Le tribunal judiciaire, statuant en référé le 3 juillet 2025, examine une demande de provision formulée par un organisme de garantie des salaires. Cet organisme, subrogé dans les droits des salariés, réclame le remboursement d’avances de salaires consécutives à un plan de continuation. Le défendeur, bien que non comparant, avait antérieurement fourni des éléments au juge. La question posée est celle de l’octroi d’une provision en l’absence de contestation sérieuse sur l’existence de l’obligation. Le juge des référés fait droit à la demande et condamne le débiteur à payer la somme réclamée.
La recevabilité de la décision malgré la non-comparution
Le juge fonde d’abord son pouvoir à statuer sur le fond en cas de défaut de comparution. L’article 472 du code de procédure civile lui permet en effet de trancher la demande s’il l’estime régulière, recevable et fondée. Cette application stricte de la procédure assure l’efficacité de la justice malgré l’absence d’une partie. Elle évite ainsi qu’une défaillance procédurale ne paralyse indûment le cours de l’instance. La décision rappelle que le contradictoire peut être réputé respecté dans de telles circonstances.
Le juge relève ensuite la conformité des dires du défendeur avec les pièces du demandeur. Cette concordance permet d’établir les faits essentiels du litige en dépit de l’absence à l’audience. Elle conforte le tribunal dans son analyse sur le fond de la demande présentée. Cette démarche garantit une appréciation équilibrée de la situation avant toute condamnation. Elle démontre l’attention portée aux éléments fournis par les deux parties avant l’audience.
Le fondement juridique de l’octroi d’une provision
L’existence d’une obligation non sérieusement contestable justifie la mesure. Le juge invoque l’article 873 du code de procédure civile qui prévoit cette hypothèse. « Dans les cas où l’existence de l’obligation n’est pas sérieusement contestable, il peut accorder une provision au créancier » (article 873 du Code de procédure civile). Cette citation légale constitue le socle de la décision rendue. Elle permet une intervention rapide du juge des référés pour assurer l’effectivité d’un droit certain.
La subrogation de l’organisme demandeur dans les droits des salariés est établie. Le tribunal constate que l’avance des salaires ouvre un droit au remboursement dès l’adoption du plan. Le défendeur n’ayant pas respecté ses engagements, la créance apparaît incontestable. Cette analyse du droit des entreprises en difficulté donne une base solide à la condamnation. Elle assure une protection effective des mécanismes de garantie des salaires en période de redressement.

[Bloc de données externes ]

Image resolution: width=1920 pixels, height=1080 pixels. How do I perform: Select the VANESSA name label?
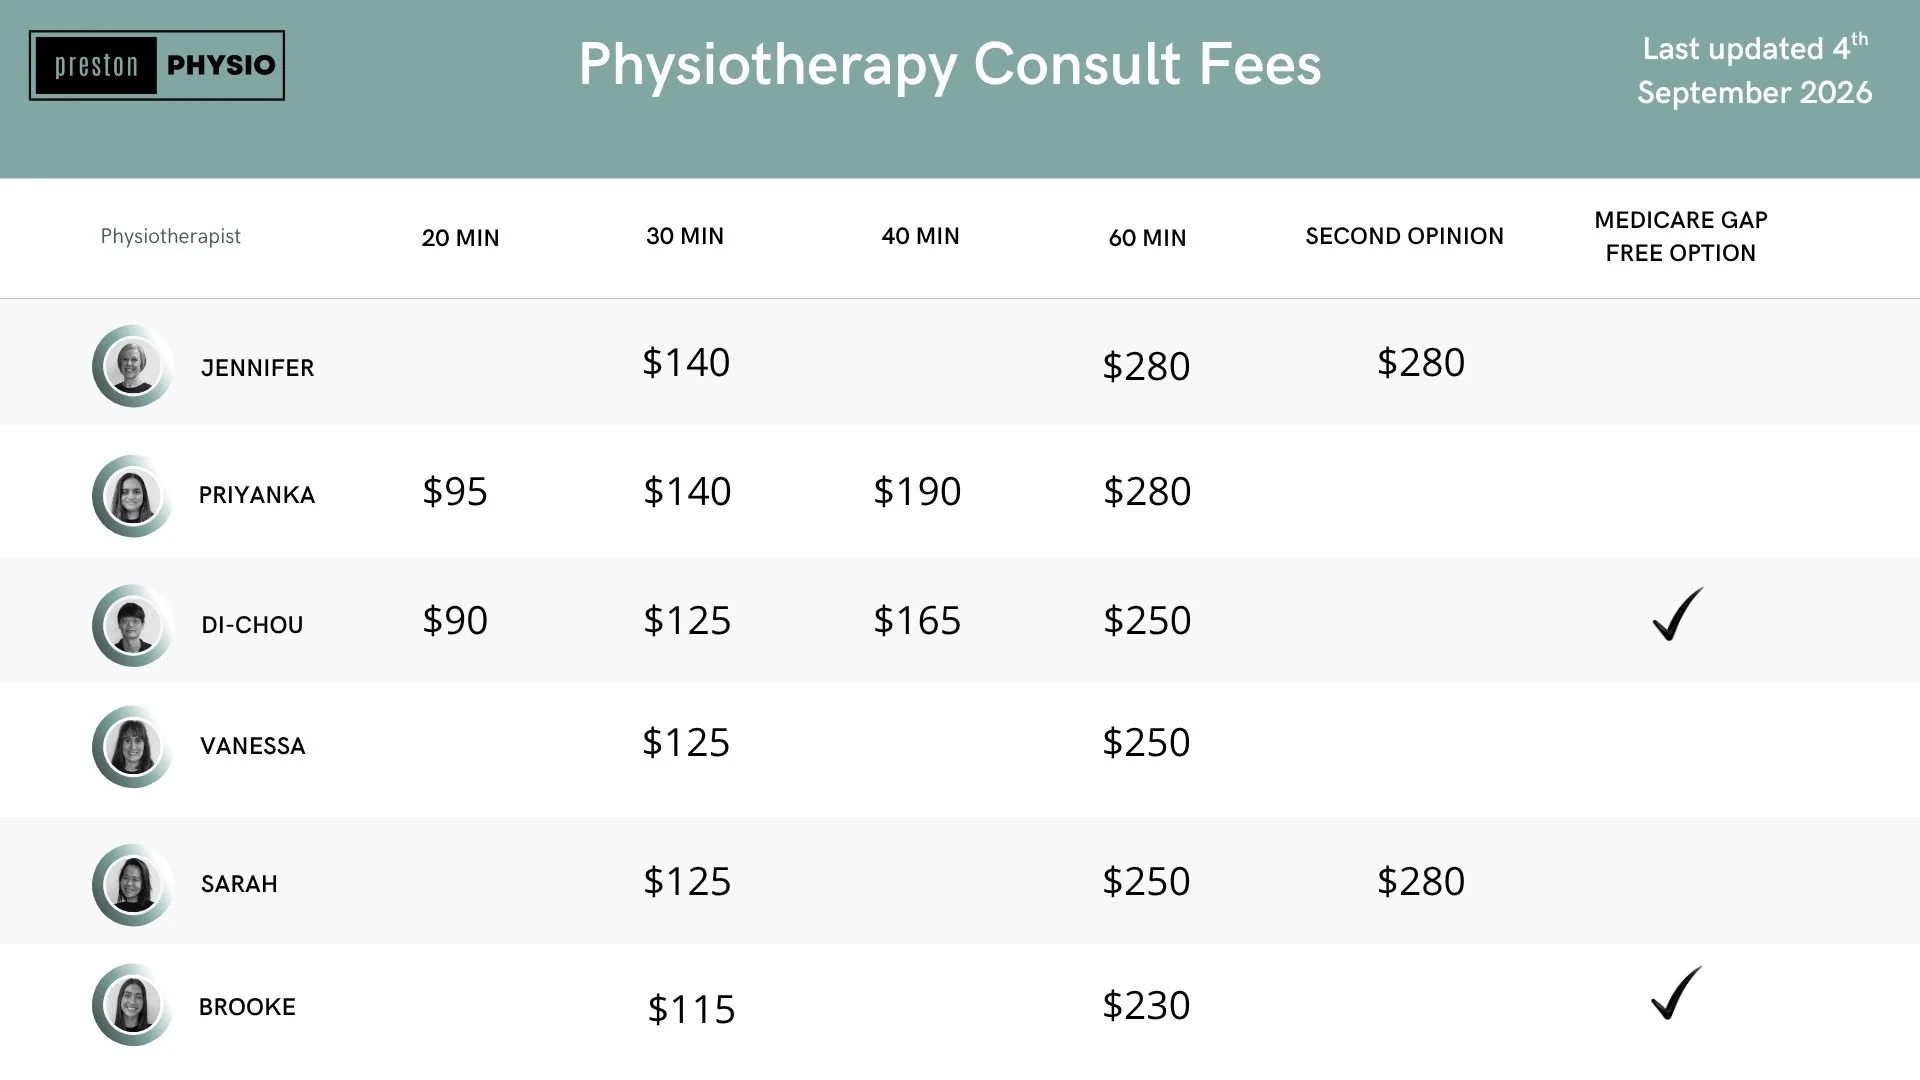coord(253,746)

La portée pratique de la décision
La décision est déclarée commune et opposable au commissaire à l’exécution du plan. Cette mesure procédurale étend les effets du jugement à une tierce partie essentielle. Elle rejoint une solution déjà admise, car « la juridiction des référés peut sur le fondement de l’article 145 du code de procédure civile, déclarer commune à une autre partie une mesure d’instruction qu’elle a précédemment ordonnée en référé » (Tribunal judiciaire de Compiègne, le 11 septembre 2025, n°25/00136). Cette extension garantit l’efficacité pratique de la condamnation prononcée.
La condamnation inclut enfin les frais irrépétibles et les dépens à la charge du perdant. L’allocation d’une somme au titre de l’article 700 du code de procédure civile est ordonnée. Cette indemnisation partielle des frais de procédure complète la réparation accordée au créancier. Elle sanctionne également le comportement du débiteur défaillant dans l’exécution de ses obligations. L’ensemble constitue une réponse judiciaire complète et cohérente à la demande présentée.